Daniel: Pero también tú, qué bárbara: ¿a poco no sentiste el olor a gas?
Donaji: Sí, pero como a veces doña Dominga deja las llaves de la estufa abiertas, pensé que era poquito. Y que prendo el cerillo y que me salta el flamazo. Antes no-más me tatemé el copete...
Daniel: Fue desgracia con suerte.
Donaji: ¿Y la pared? ¿Y mi estufa?
Daniel: Ya no te quejes. Mañana voy a ver al compadre Pío para que nos eche la mano con la resanada. Lo de la estufa...
Donaji: Ya ni me lo digas, adiós máquina, a ver hasta cuándo se me hace.
Daniel: Sabes que no tengo dinero, ¿qué quieres que haga? Ni modo de robar para darte gusto.
Donaji: No te pido eso. Pero te suplico que le digas a tu hermano que se vaya. Desde que llegó a vivir con nosotros nomás nos ha dado mortificaciones. ¡Imagínate!, primera vez en años que te hago romeritos y no pude servirlos calientes porque el imbécil dejó salir el poquito gas que me quedaba, dizque para suicidarse, y luego ni se murió. Eso no se lo perdonaré nunca, ¡jamás!

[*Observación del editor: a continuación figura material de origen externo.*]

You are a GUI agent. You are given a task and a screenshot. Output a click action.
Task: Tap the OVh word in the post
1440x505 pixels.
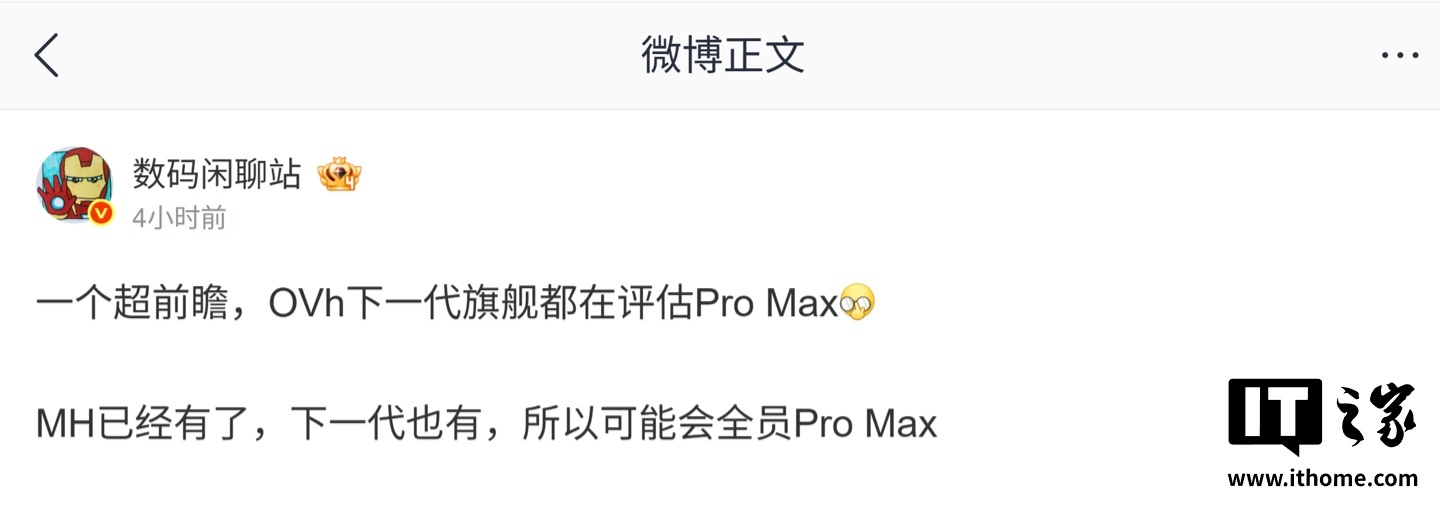(306, 304)
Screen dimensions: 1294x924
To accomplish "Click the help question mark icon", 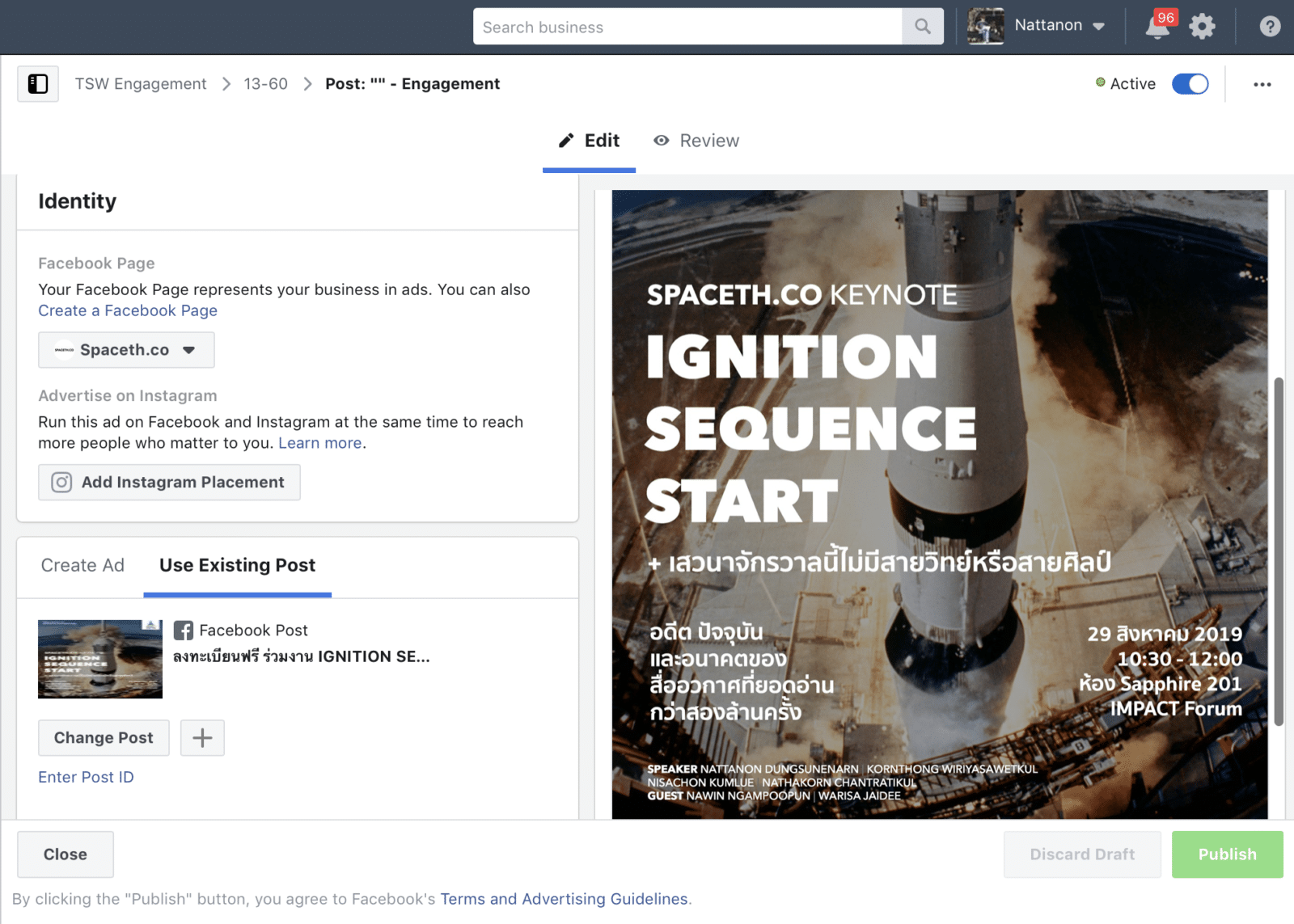I will pos(1270,27).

Desde que Armando escuchó las últimas palabras de Donají no ha hecho más que ir de un lado a otro, buscando algo que le permita romper en silencio los hilos de una vida que no quiere, demostrarle a su cuñada que se equivocó al juzgarlo. Cree tener solucionado su problema cuando se lleva la mano al cinturón.
El optimismo de Armando se transforma en contrariedad al recordar que en el cuarto no hay vigas ni tubos donde colgarse. Imposible salir al patio y hacer uso del tendedero: el escándalo con los ladridos del Káiser y Neptuno despertaría al vecindario. Mientras busca otra solución, Armando ve que la puerta se abre y aparece Nicolás: ``Tío, yo sí te perdono que por tu culpa no vayan a venir los Santos Reyes''. Dicho el mensaje, el niño se sorbe la nariz y se esfuma.